In the fall of '07, I applied to the Doctorate of Minsitry program at Columbia Theological Seminary. At the time, it seemed like a really good idea! But today, with a long list of things I need to do for the church, sermons to write, a house that needs decluttering, and a cold, it sounds like I've lost my mind!
But after giving a friend a "sermon" (or a word of encouragement) on not letting a spirit of fear keep you from doing something, I will go to Columbia on Sunday for two weeks of class! (Although I could argue what I'm struggling with is a spirit of wisdom!) My area of concentration will be Gospel and the Culture, which the CTS website describes this way:
Equipping leaders for a new, more faithful church, reformed not through accommodation to contemporary culture, but through conversion
Addressing a pervasive need in the church for a new paradigm for relating gospel and culture, this advanced degree program enables pastors to engage the mission field of North American, postmodern, post-Christian society. As you engage in disciplined cultural analysis, you will find that familiar biblical texts, doctrines, and ethics take on new meanings as they confront the challenges of today. And you will see the emergence of new readings of the church's situation and the human project alongside your own renewed and enlivened commitment to theological truths.

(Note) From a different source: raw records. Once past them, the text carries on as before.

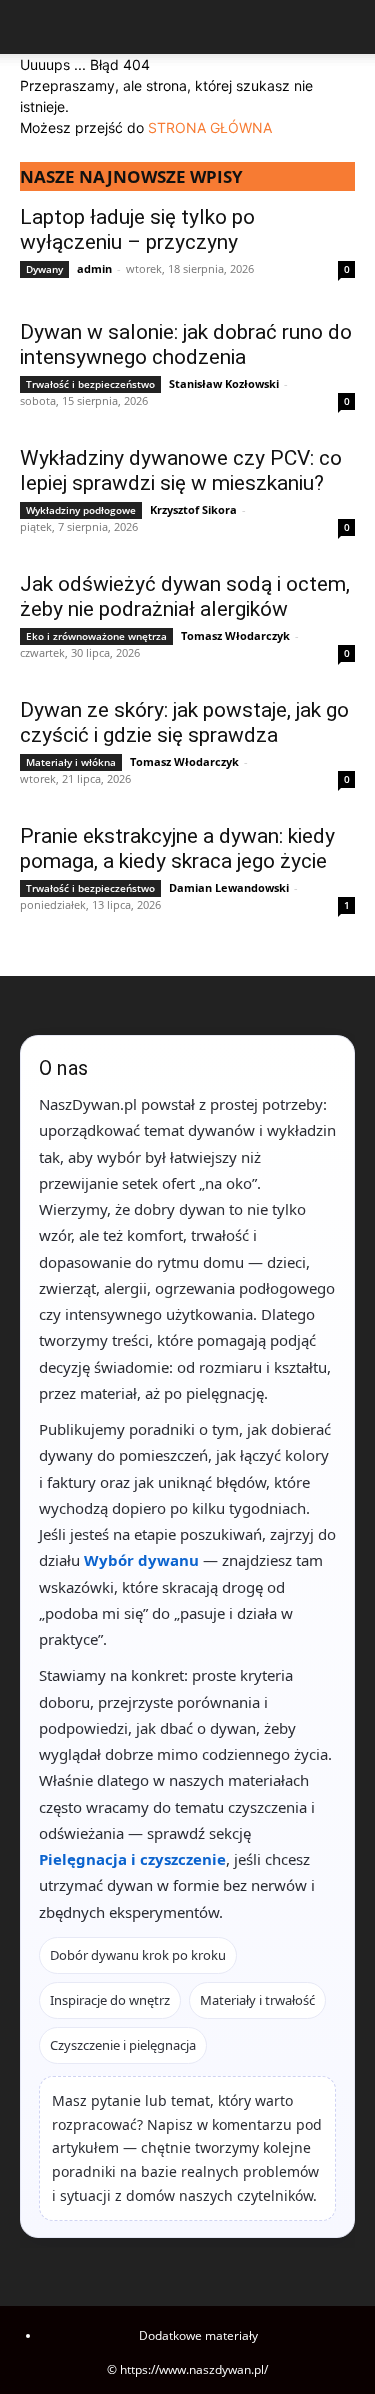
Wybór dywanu (141, 1560)
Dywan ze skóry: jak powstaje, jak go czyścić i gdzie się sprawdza (184, 722)
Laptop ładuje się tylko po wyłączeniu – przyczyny (137, 229)
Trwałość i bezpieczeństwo (90, 384)
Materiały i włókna (71, 762)
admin (94, 268)
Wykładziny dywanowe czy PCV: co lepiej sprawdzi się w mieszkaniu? (181, 470)
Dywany (44, 269)
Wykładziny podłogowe (81, 510)
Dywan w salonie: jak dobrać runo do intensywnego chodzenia (186, 344)
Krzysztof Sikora (193, 509)
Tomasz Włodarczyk (235, 635)
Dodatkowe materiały (198, 2335)
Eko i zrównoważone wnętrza (96, 636)
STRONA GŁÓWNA (210, 127)
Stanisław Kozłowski (224, 383)
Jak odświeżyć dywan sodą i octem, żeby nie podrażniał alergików (185, 596)
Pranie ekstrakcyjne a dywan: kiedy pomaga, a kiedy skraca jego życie (177, 848)
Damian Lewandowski (229, 887)
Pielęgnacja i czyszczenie (132, 1859)
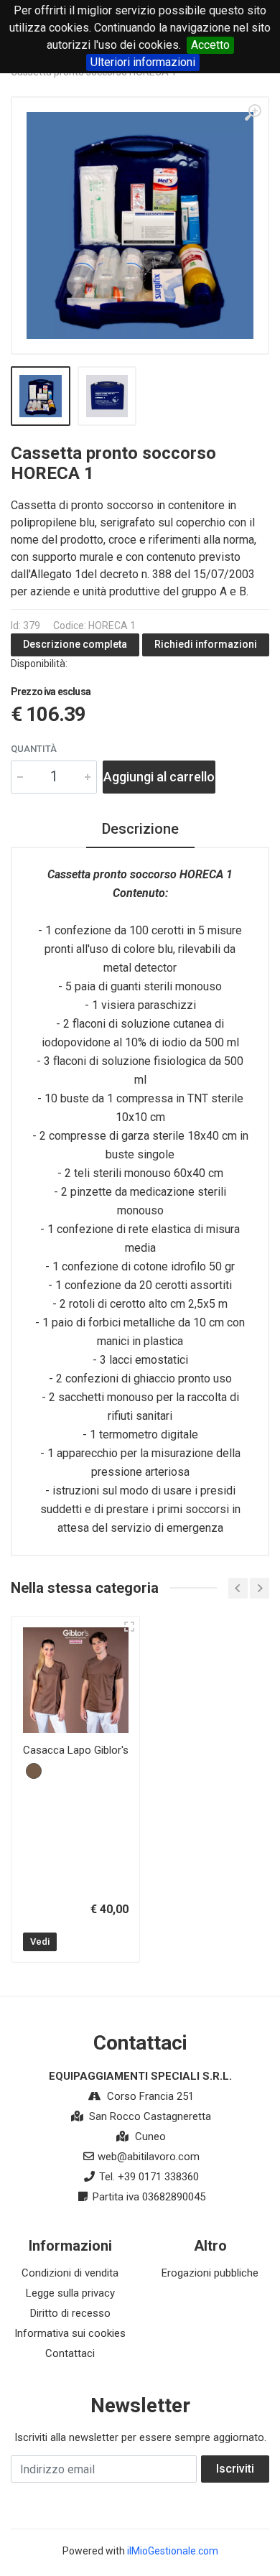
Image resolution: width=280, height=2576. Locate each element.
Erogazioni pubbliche (210, 2272)
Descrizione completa (75, 644)
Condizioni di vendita (70, 2272)
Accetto (210, 45)
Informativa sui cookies (70, 2333)
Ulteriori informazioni (142, 62)
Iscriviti (235, 2468)
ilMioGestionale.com (172, 2551)
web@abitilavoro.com (149, 2156)
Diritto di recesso (70, 2313)
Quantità (34, 748)
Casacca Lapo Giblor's (76, 1750)
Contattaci (70, 2353)
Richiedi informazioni (205, 644)
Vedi (40, 1941)
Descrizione (140, 828)
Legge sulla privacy (70, 2293)
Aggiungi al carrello (159, 776)
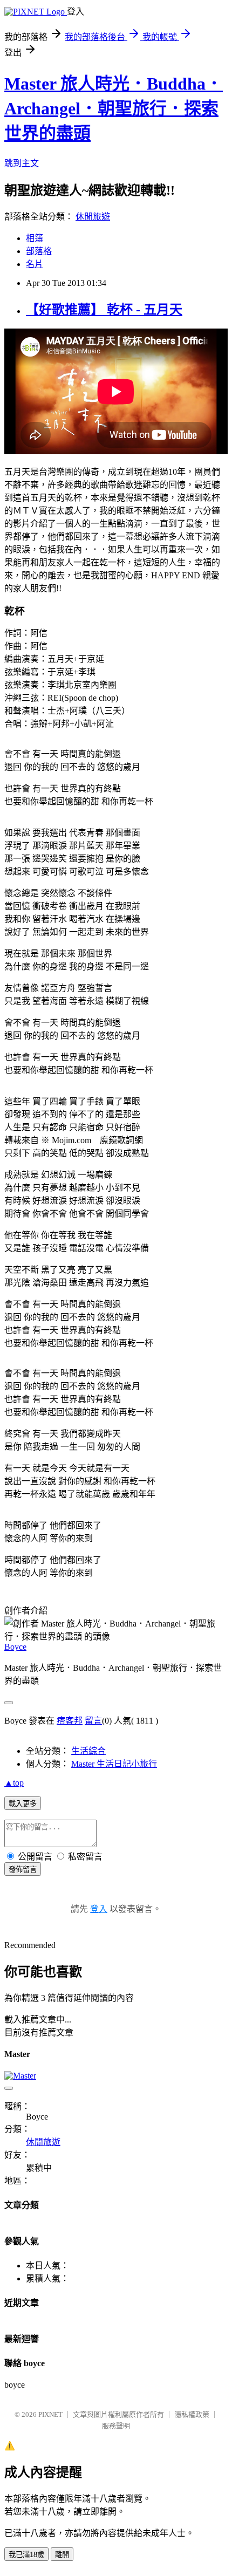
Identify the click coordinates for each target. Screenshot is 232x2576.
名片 (34, 264)
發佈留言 (23, 1870)
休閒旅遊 (93, 216)
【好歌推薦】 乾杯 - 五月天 (104, 310)
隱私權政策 (191, 2414)
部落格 (39, 251)
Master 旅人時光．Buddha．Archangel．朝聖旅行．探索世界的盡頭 (113, 108)
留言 (93, 1720)
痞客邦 (70, 1720)
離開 (62, 2555)
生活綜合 (88, 1750)
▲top (14, 1782)
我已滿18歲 (26, 2555)
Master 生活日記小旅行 (114, 1763)
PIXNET (50, 2414)
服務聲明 (116, 2426)
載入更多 (23, 1804)
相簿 (34, 238)
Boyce (15, 1646)
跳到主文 (21, 163)
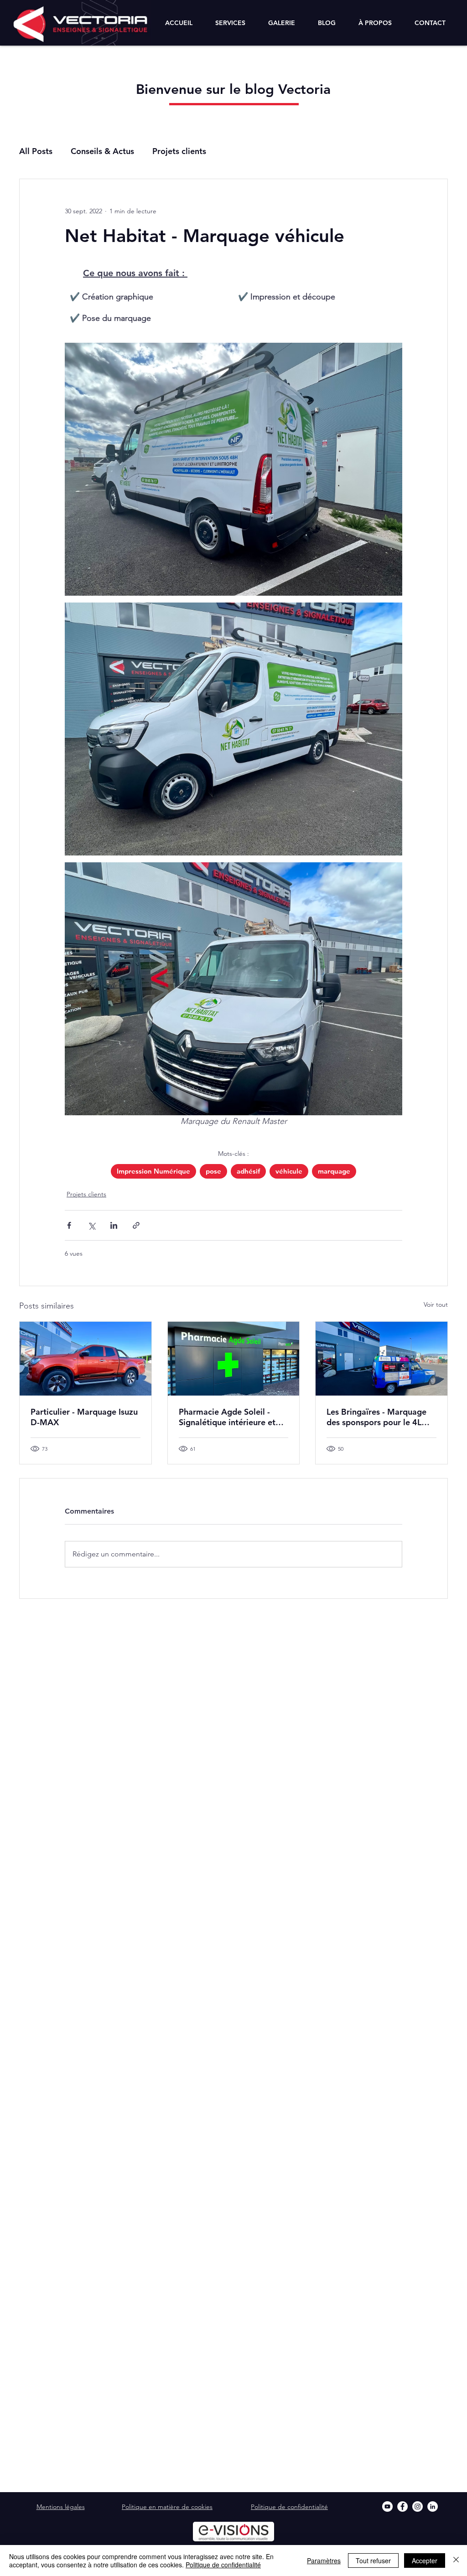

And my first class in this endeavor is "Public Speaking: Shaping Theological Voices for Civic Discourse." So in preparation for this class, we are supposed to bring examples of writing for public settings. And guess what, I have very little experience with speaking outside the church! So I am starting out behind! (and we won't mention how much of the reading I finished!)
Here is a description of the class:
Considers how Christians should think theologically about politics and the public and how Christians might speak in, as, and toward that public. Students will develop their own theologies of public engagement through an examination of the work of several prominent “public” theologians, including Dorothy Day, Reinhold Niebuhr, Martin Luther King, Jr., and Stanley Hauerwas.Which sounded much more exciting than the two books I've been struggling through!
And what really annoys me is that I sound like my kids complaining about a class!
Also, while I did manage weekly preaching and serving a church while at Vanderbilt, I'm a bit worried about balancing responsiblities.
So please keep me in your prayers! And for those of you who managed to both do your Doctorial studies and serve a church at the same time, I'd appreciate any words of advice!